LongVie 2:多模态可控超长视频世界模型
LongVie 2: Multimodal Controllable Ultra-Long Video World Model
December 15, 2025
作者: Jianxiong Gao, Zhaoxi Chen, Xian Liu, Junhao Zhuang, Chengming Xu, Jianfeng Feng, Yu Qiao, Yanwei Fu, Chenyang Si, Ziwei Liu
cs.AI
摘要
基于预训练视频生成系统构建视频世界模型,是实现通用时空智能的重要而关键的一步。一个理想的世界模型应具备三大核心特性:可控性、长期视觉质量与时间一致性。为此,我们采用渐进式策略——先提升可控性,再向长期高质量生成拓展。我们提出LongVie 2这一端到端自回归框架,通过三阶段训练实现目标:(1)多模态引导技术融合稠密与稀疏控制信号,提供隐式世界级监督以增强可控性;(2)针对输入帧的退化感知训练,弥合训练与长期推理间的差距以保持高视觉质量;(3)历史上下文引导机制,通过对齐相邻片段间的语境信息确保时间一致性。我们进一步推出LongVGenBench综合评测基准,包含100段涵盖真实与合成场景的高清一分钟视频。大量实验表明,LongVie 2在长程可控性、时序连贯性与视觉保真度方面达到业界最优水平,支持持续生成长达五分钟的视频,为统一视频世界建模迈出重要一步。
English
Building video world models upon pretrained video generation systems represents an important yet challenging step toward general spatiotemporal intelligence. A world model should possess three essential properties: controllability, long-term visual quality, and temporal consistency. To this end, we take a progressive approach-first enhancing controllability and then extending toward long-term, high-quality generation.

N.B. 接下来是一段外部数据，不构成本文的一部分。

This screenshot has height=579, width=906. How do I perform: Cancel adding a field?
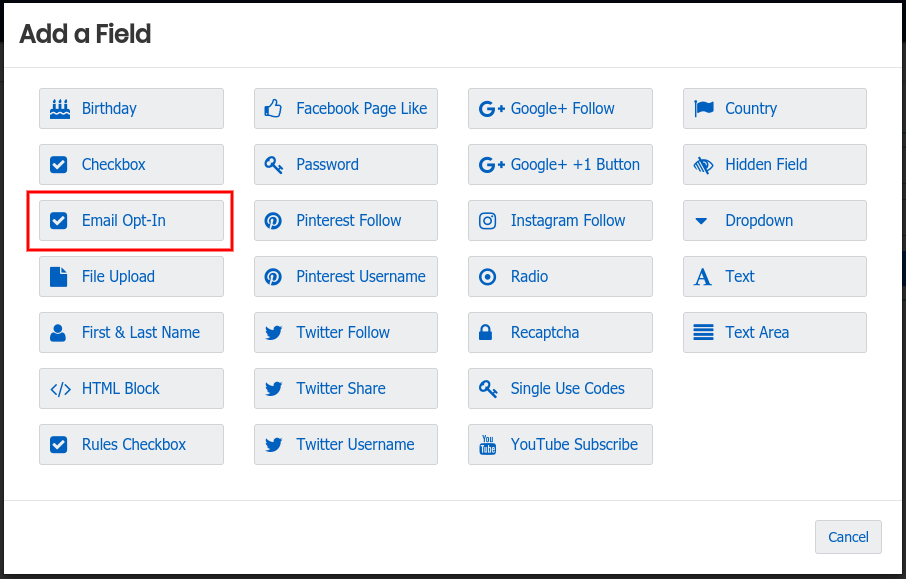click(848, 537)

We present LongVie 2, an end-to-end autoregressive framework trained in three stages: (1) Multi-modal guidance, which integrates dense and sparse control signals to provide implicit world-level supervision and improve controllability; (2) Degradation-aware training on the input frame, bridging the gap between training and long-term inference to maintain high visual quality; and (3) History-context guidance, which aligns contextual information across adjacent clips to ensure temporal consistency. We further introduce LongVGenBench, a comprehensive benchmark comprising 100 high-resolution one-minute videos covering diverse real-world and synthetic environments. Extensive experiments demonstrate that LongVie 2 achieves state-of-the-art performance in long-range controllability, temporal coherence, and visual fidelity, and supports continuous video generation lasting up to five minutes, marking a significant step toward unified video world modeling.